The request:
Reproduce the rows below verbatim, starting at the line that contains "You are a GUI" and ending at the last of the rows, both ends included. Leave the pictures out of your copy.

__________________________________________________

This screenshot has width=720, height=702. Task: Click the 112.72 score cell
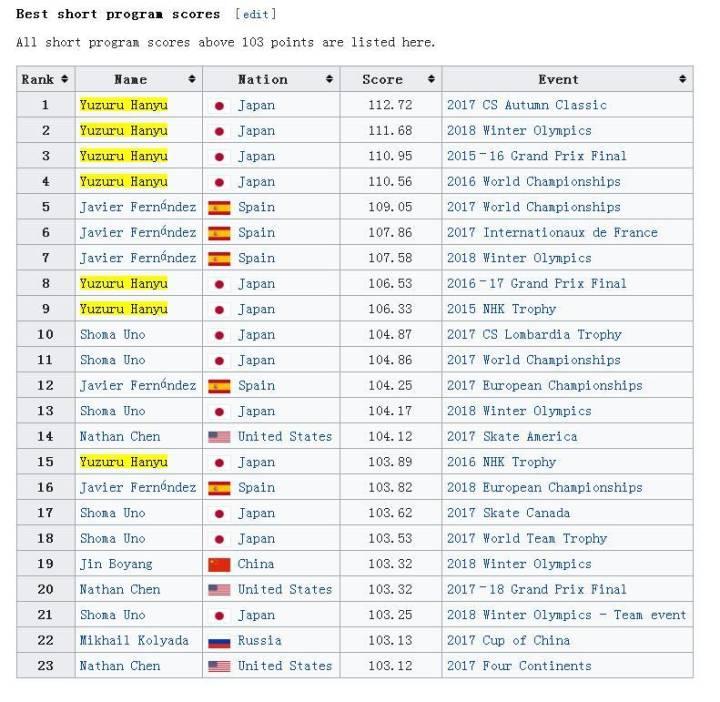pos(390,105)
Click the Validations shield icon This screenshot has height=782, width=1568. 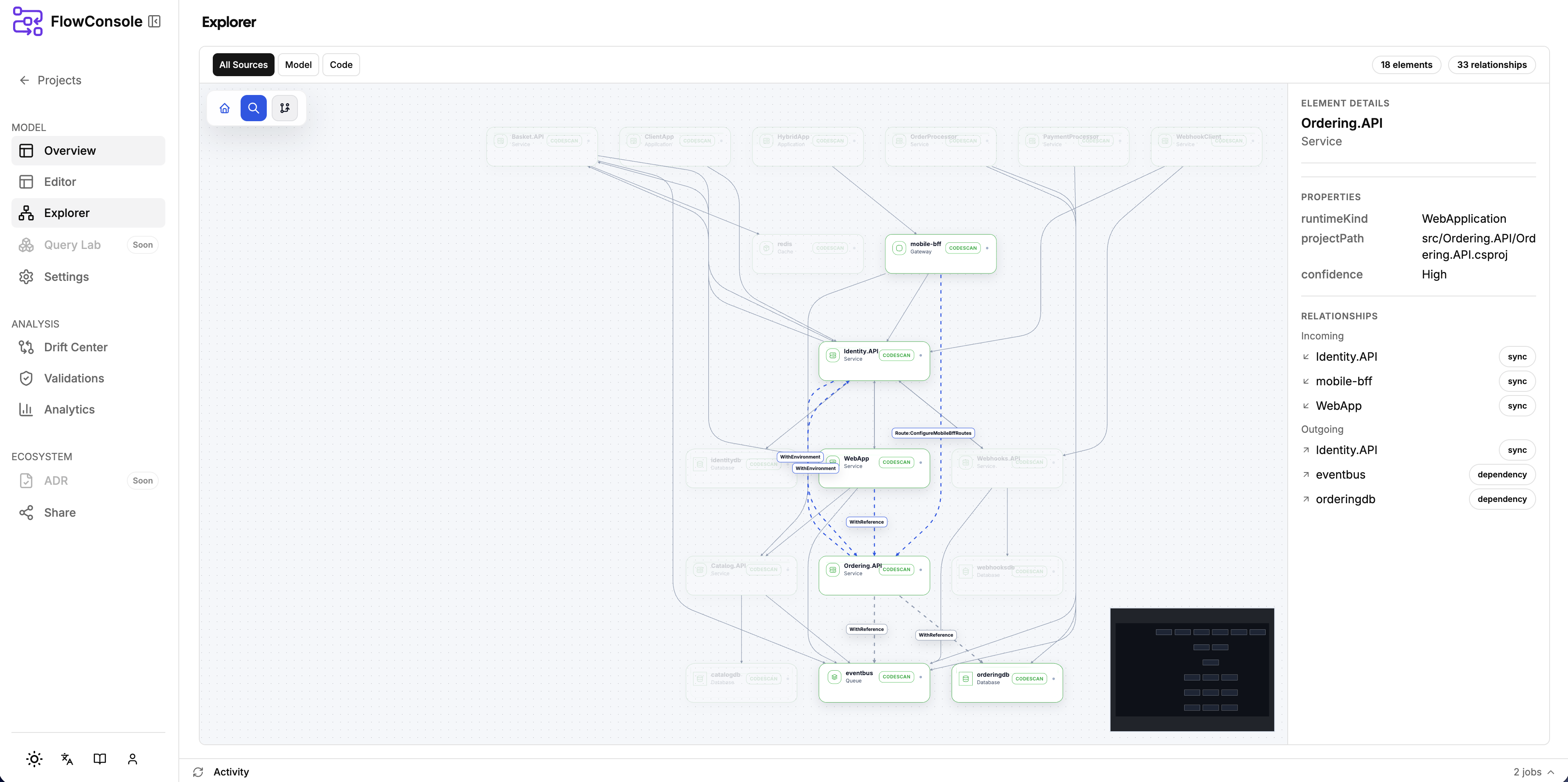(26, 378)
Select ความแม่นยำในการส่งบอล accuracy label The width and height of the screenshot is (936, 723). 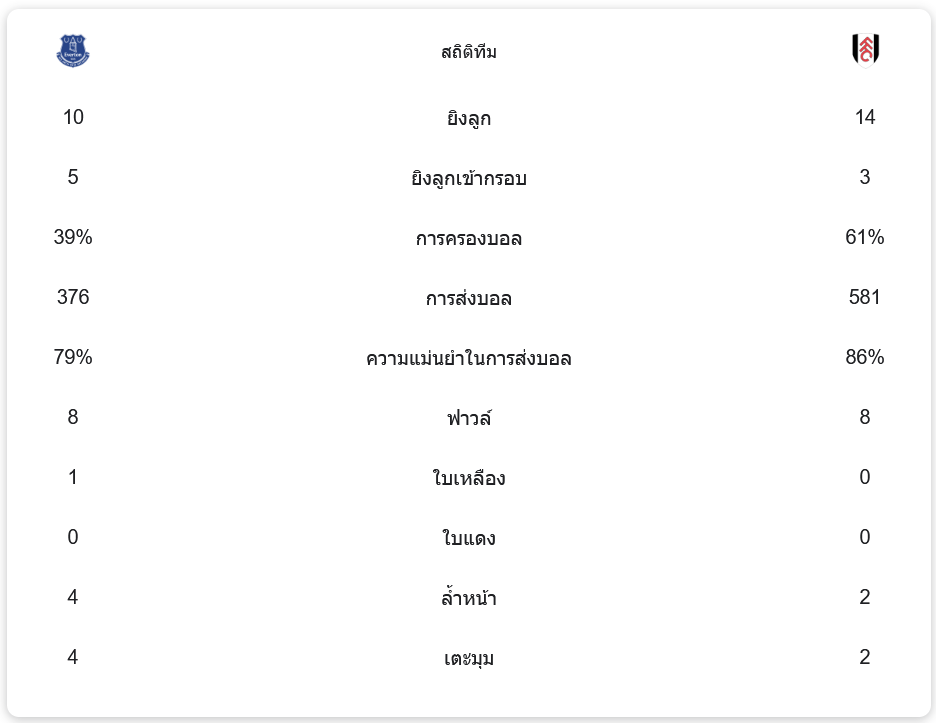[468, 358]
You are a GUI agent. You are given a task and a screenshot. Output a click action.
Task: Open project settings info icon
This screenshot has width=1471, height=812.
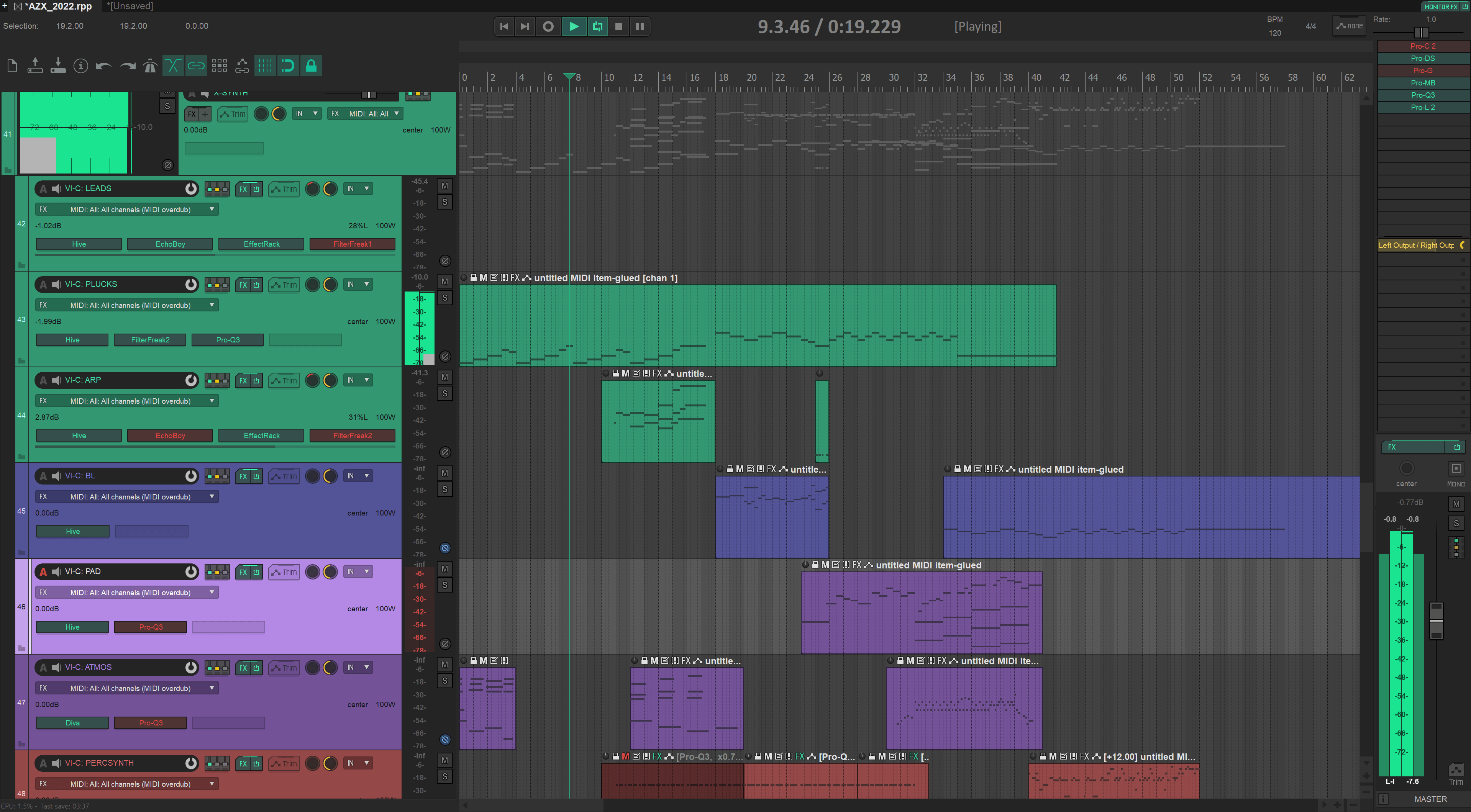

__________________________________________________

Task solution:
You are a GUI agent. You are given a task and a screenshot. Output a click action.
Task: Open project settings info icon
This screenshot has width=1471, height=812.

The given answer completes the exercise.